Diabetic Retinopathy

Diabetic Retinopathy

Eye Conditions

Custom herbal formulas for diabetic retinopathy.

When blood sugar damages what you see

Diabetic retinopathy is the leading cause of blindness among working-age adults in the United States. It develops silently — often without symptoms — as chronically elevated blood glucose degrades the small vessels feeding the retina. The disease moves in stages: nonproliferative retinopathy begins with microaneurysms, dot hemorrhages, and increased vascular permeability. As the condition progresses into the proliferative stage, the retina responds to ischemia by generating fragile new blood vessels that rupture easily, scar, and ultimately threaten sight through vitreous hemorrhage or traction retinal detachment.

Conventional care rightly focuses on glycemic control, blood pressure management, and — once the disease advances — laser photocoagulation, anti-VEGF injections, and vitrectomy. These are real interventions that save vision. But they are largely damage-containment strategies. They do not address the metabolic terrain that made the vessels vulnerable in the first place, and they offer little to the patient who wants to actively support vascular resilience while the disease is still in its early or moderate stages. Many patients stabilize medically but continue to experience slow visual decline, floaters, blurred vision, and the low-grade anxiety of knowing the disease is still active at a systemic level.

Classical Chinese herbal medicine approaches diabetic retinopathy from a different axis entirely — not the retinal lesion, but the constitutional soil from which that lesion grew. The goal is not to replace ophthalmologic care. It is to address what ophthalmology cannot: the depleted, stagnant, heat-laden internal environment that makes diabetic vascular damage possible.

Retinal vessels do not fail randomly.
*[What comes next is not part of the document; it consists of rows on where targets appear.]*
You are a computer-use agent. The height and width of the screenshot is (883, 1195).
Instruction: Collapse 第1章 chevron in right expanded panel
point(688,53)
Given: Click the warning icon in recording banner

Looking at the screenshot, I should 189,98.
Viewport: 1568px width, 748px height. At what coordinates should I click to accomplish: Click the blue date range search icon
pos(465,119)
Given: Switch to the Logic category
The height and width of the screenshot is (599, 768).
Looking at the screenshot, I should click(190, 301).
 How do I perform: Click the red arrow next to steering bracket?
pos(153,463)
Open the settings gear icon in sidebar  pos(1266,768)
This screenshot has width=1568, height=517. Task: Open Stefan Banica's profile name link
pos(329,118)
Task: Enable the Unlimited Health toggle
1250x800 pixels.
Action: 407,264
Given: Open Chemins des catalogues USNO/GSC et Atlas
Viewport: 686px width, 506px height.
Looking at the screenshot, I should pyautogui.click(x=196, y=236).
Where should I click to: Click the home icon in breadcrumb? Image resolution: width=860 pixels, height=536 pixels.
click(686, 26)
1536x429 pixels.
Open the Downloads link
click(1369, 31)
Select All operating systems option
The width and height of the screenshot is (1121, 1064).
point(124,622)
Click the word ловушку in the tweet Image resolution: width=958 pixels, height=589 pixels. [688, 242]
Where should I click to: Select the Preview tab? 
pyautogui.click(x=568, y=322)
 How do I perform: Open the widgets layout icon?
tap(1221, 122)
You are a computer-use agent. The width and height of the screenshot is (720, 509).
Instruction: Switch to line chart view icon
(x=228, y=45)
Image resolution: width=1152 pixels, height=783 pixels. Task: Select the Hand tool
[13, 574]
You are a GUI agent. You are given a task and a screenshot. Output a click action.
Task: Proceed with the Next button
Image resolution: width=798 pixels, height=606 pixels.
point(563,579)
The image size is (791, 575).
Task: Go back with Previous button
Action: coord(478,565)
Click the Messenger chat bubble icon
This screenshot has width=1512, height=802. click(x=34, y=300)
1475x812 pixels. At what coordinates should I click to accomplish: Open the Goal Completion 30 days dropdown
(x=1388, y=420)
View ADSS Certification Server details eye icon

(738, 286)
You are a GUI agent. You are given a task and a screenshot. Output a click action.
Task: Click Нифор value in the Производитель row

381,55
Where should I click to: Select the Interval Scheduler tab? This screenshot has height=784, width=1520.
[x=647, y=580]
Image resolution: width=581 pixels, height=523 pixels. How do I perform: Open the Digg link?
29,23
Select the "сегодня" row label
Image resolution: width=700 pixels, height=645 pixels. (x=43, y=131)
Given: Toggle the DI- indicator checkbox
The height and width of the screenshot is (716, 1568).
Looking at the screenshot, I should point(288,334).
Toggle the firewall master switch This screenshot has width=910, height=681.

They fail in a body that has been running on empty and running hot for years.

Why diabetic retinopathy responds to classical herbal medicine

Classical Chinese medicine has a detailed framework for the metabolic condition underlying diabetes that long predates modern endocrinology. The syndrome is called Xiāo Kě (消渴) — literally “wasting and thirsting.” The name captures the clinical picture precisely: a body that consumes itself, that dries out, that cannot hold nourishment. Xiao Ke is understood as a progressive depletion of Yin — the body’s cooling, moistening, nourishing substrate — combined with accumulating heat that burns through what little Yin remains.

Xiao Ke is not a single pattern. Classical texts divide it into upper, middle, and lower burner presentations affecting the Lung, Stomach, and Kidney respectively. In long-standing diabetes with retinal involvement, all three burners are typically implicated to some degree, but the Kidney and Liver axes are usually primary. The Liver stores Blood and opens to the eyes. The Kidney is the root of Yin for the entire body. When Kidney Yin is depleted by years of Xiao Ke, Liver Blood thins and loses its ability to nourish the retinal tissues. The vessels, deprived of their yin-nourishing support, become brittle, permeable, and vulnerable to stasis.

Blood stasis is the proximate mechanism of most retinal damage in this framework. Yin deficiency dries the Blood; dried, thickened Blood moves poorly; sluggish Blood obstructs the minute collateral vessels (luò mài, 络脉) of the retina. Microaneurysms, hemorrhages, and exudates all correspond to stasis and stagnation in the collaterals. The proliferative phase — pathological new vessel formation — represents a desperate attempt to reroute circulation around obstructed channels, producing weak, unstable vessels that the classical texts describe as aberrant collateral growth.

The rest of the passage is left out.